I don't know. I hate that I don't know but sometimes that answer must suffice.
More so, I hate that I can't figure it out. Who am I, on my own, without my family. Who am I when I'm not with my friends? Who am I? Am I my job? Am I my degree, which by now feels useless.
I hate how much I need people but even more that I don't feel comfortable relying on anyone.
I hate the way I feel exposed when sharing a part of myself with others.
I hate when I stay silent when there's something I really want to say.
All I'm hearing is hate. Yes, but is there love there? Do I have any to give?
I love waking up at 8 am on a Sunday morning to my 4 year old niece's face pressed into mine telling me "wake up, it's the morning".
I love when my nieces want to "play with me" (hang out), or rest with me in bed while I read a book, I love that they follow me around and want to know what I'm doing, I love that they call me to the table to sit with them while they eat dinner even though I'm watching a TV show on my phone and not paying them any attention. But they want me there. And part of me thinks, they're little, what do they know, maybe they'll grow up and hate me/shun me/discard me just like everyone else-- but maybe, just maybe they really do love having me around and I matter to them.
I hate that my family made me feel this way, like there's no where I belong right now, like I'm just floating or wandering aimlessly with no direction in mind. They're not even nice to me for the few minutes I stop in to get some more of my stuff, you'd think a month away would make them nicer, but no. No. I shouldn't have expected more.
Truthfully, I'm not really upset. I can admit that even if I want to feel upset or think I should. But I'm not. The situation is beyond my control and more so, I should have left long ago. What I'm realizing now is that I stopped taking control of my life, or maybe never really did. I just let things happen to me and then complained when things didn't go my way.

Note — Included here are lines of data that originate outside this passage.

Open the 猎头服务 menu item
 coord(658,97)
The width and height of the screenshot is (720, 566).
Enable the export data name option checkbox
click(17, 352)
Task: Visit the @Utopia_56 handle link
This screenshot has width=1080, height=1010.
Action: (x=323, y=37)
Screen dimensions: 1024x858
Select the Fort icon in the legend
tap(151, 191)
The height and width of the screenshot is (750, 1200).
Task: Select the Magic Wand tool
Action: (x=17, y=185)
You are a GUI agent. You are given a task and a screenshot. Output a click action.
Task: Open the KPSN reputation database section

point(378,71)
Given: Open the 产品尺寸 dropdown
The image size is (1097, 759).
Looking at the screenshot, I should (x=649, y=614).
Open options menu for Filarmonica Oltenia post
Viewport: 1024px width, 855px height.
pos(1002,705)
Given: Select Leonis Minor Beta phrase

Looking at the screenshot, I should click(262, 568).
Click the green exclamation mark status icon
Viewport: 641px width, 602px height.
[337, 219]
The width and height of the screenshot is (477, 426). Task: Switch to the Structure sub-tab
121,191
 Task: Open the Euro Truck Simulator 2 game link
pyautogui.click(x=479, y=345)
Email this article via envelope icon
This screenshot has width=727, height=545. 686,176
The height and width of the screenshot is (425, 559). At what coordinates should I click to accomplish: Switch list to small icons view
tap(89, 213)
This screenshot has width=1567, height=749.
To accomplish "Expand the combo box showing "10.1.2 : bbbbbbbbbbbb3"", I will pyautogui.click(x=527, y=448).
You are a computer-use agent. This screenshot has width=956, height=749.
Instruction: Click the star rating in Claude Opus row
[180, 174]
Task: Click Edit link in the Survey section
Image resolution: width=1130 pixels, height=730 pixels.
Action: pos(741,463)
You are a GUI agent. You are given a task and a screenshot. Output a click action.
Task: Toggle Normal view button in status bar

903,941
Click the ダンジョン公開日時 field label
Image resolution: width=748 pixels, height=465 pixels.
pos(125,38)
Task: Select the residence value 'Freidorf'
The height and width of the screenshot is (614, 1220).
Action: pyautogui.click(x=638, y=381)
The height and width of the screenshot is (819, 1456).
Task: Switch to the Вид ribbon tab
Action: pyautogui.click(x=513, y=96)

When I told someone that I'm no longer
Good for me?? How is any of this good for me?
But maybe it is. Maybe it's about time I take a direction in my life instead of waiting for things to happen, or feeling like the victim. Because I'm not a victim. I'm the product of a bad situation and unfortunate circumstances, but I cannot go around blaming everyone else for my problems.
And when I told my boss what I'm going through (contrary to a friend's advice that they have no business knowing my personal life) his response was, we all have things going on, but it shouldn't affect your work.
It's not. I don't think. Maybe. But I keep thinking this job is temporary and I'm meant to be doing something else, and yet here I am, not doing something else. So for the time being, I must admit this is where I'm meant to be.
And make a choice to be here, instead of wondering about all the other things my time would be better suited for.
I'm trying to convince myself as much as you. More so than you.
I'm trying to figure everything out, and I wish I could sound more clear about things, but right now maybe just taking it day by day is okay too.
And to the friend who took the time to find out my sister's address and send me a card with an encouraging message, letting me know she's here with me, thank you for making me feel like I'm not forgotten.